# BUYING SPEAKERS.. Help needed



## uni.kaushik (Aug 16, 2009)

hi all 

I want to buy a 2.1 computer speakers.. 
My Budget is upto Rs.3000
I would be using it for Music/Gaming and Movies.
..
please recommend good speakers with any other helpful info 


thanks..


----------



## uni.kaushik (Aug 16, 2009)

i  had Philips MMS 430 , it was a very good speaker system.
learnt abt others. -  Altec Lancing- ATP3, Logitech X230

Please recommend the best speakers under Rs3000.

mostly its music i hear,, trance, techno, classic, country


----------



## desiibond (Aug 16, 2009)

Check Altec Lansing VS4121. avaialble for some 2.5k and it can match MMS430.

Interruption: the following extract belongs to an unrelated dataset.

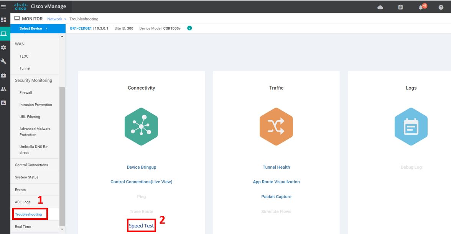Open the tasks clipboard icon
Viewport: 451px width, 234px height.
(400, 7)
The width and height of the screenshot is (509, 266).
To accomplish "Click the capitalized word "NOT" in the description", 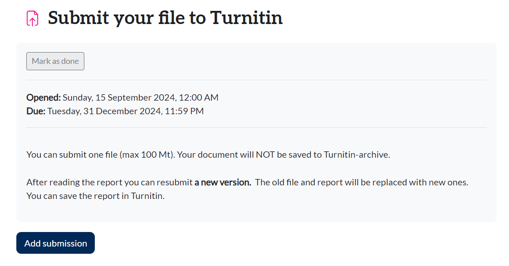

Me too had MMS430 and yes, it was terrific speaker system.


----------



## gurujee (Aug 16, 2009)

+1 Altec Lansing VS4121


----------



## rajiv.bandi (Dec 30, 2009)

Please recommend good basic speakers (2.0 - no woofer needed) at a low cost (around 1000).


----------



## TheHumanBot (Jan 8, 2010)

+1 for Altec Lansing 
or Logitech


----------